- **Exercise requirements**
**a.** Reproduce word for word the stretch of the description of the wooden panels from "The lunette panel" through "of the main panel.".
**b.** Extend the description of the wooden panels with new sentences that follow on from its final one.

- **Document text**
::::

The lunette panel consists of four boards, presumably of poplar, joined horizontally. Their widths are 31.6, 32.7, 33 and 3.5 cm, respectively, starting with the lowest. This panel too has preserved its original thickness (2–2.5cm), as is evident from the original tooling marks on the back. The three vertical battens on the back were probably inserted in the nineteenth century. Each join has four inset butterfly keys, which are similar in size and shape to those on the main panel. The tooling marks on the panel appear to continue on to one of the butterfly keys, so the latter may be original. Marks left by modern sawing tools along the edge of the arched top suggest that it has been trimmed. The lower edge has also been trimmed. The back has been coated with dark paint similar to that on the back of the main panel.
Along the top and bottom edges of the main panel, through the paint of the border and penetrating the support, there are circular holes – a total of seven at the upper edge and four at the lower; X‐radiography suggests the presence of more, which were filled and are therefore not visible. These holes pass through wood that was originally unpainted and are probably evidence that a frame moulding was attached by pegs or nails.

::::

- **Data shown**
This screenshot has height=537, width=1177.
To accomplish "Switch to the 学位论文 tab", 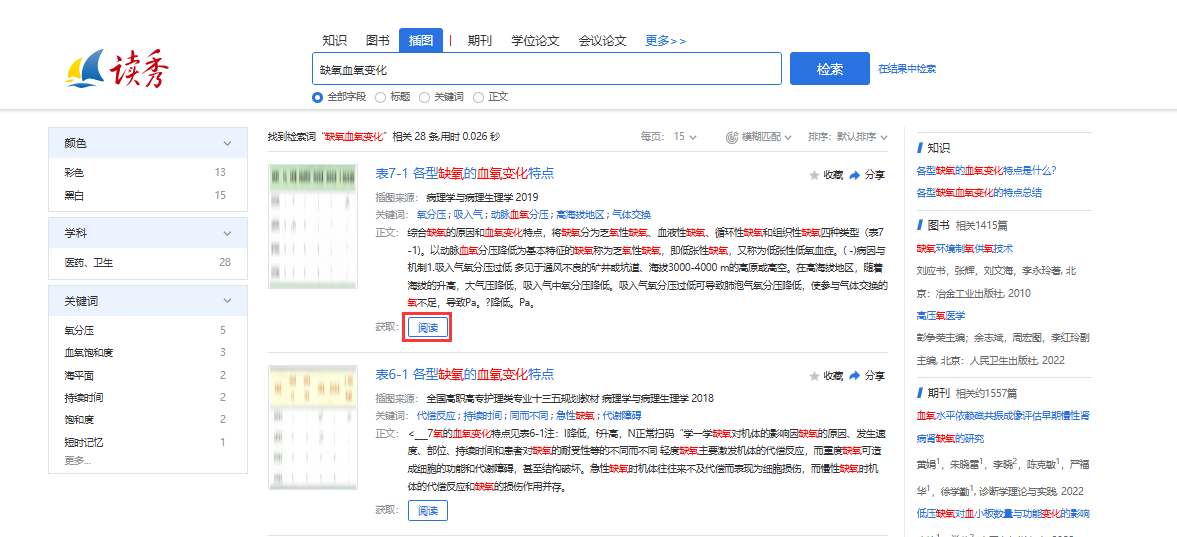I will click(x=535, y=40).
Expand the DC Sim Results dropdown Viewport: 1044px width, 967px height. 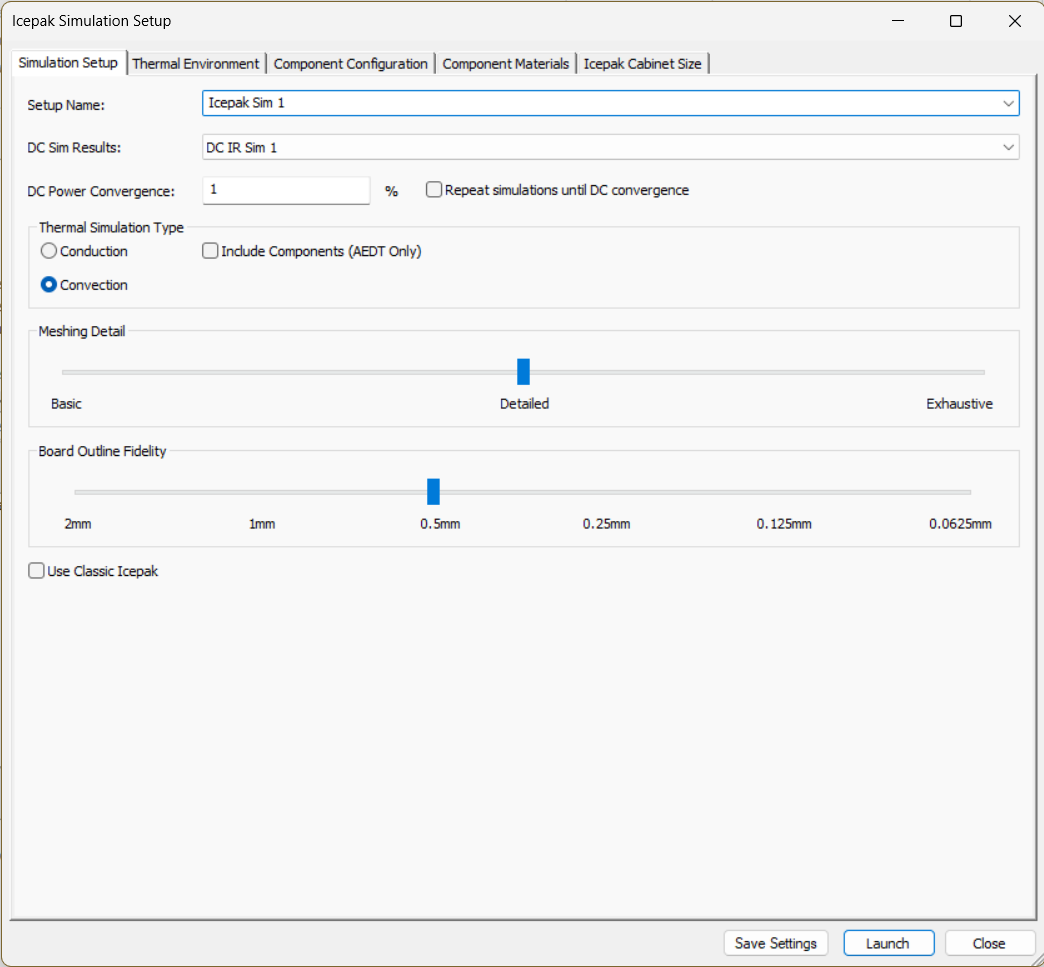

::::

- **Final results**
**a.**
The lunette panel consists of four boards, presumably of poplar, joined horizontally. Their widths are 31.6, 32.7, 33 and 3.5 cm, respectively, starting with the lowest. This panel too has preserved its original thickness (2–2.5cm), as is evident from the original tooling marks on the back. The three vertical battens on the back were probably inserted in the nineteenth century. Each join has four inset butterfly keys, which are similar in size and shape to those on the main panel. The tooling marks on the panel appear to continue on to one of the butterfly keys, so the latter may be original. Marks left by modern sawing tools along the edge of the arched top suggest that it has been trimmed. The lower edge has also been trimmed. The back has been coated with dark paint similar to that on the back of the main panel.

**b.**
Infrared reflectogram detail of the lute‐playing angel, showing the underdrawing. © The National Gallery, London

Infrared reflectogram detail showing the drawing in the landscape above Christ’s back. © The National Gallery, London
Materials and technique
The panels were prepared with a gesso ground,2 which is pitted in places on account of the presence of numerous minute air bubbles. There is no priming over the ground. Infrared reflectography reveals underdrawing for the figures in both panels in a liquid medium (fig. 1); the simple outline seems likely to follow a transferred cartoon. Apart from slight adjustments to some of the contours, no changes were made to the figures in the main panel. In the lunette the only change is in the drapery of the angel on the right, near the right wrist and where it billows out on the right. In the main panel there is underdrawing for some trees, a hut and some posts in the lake, but there is no indication of the town (fig. 2).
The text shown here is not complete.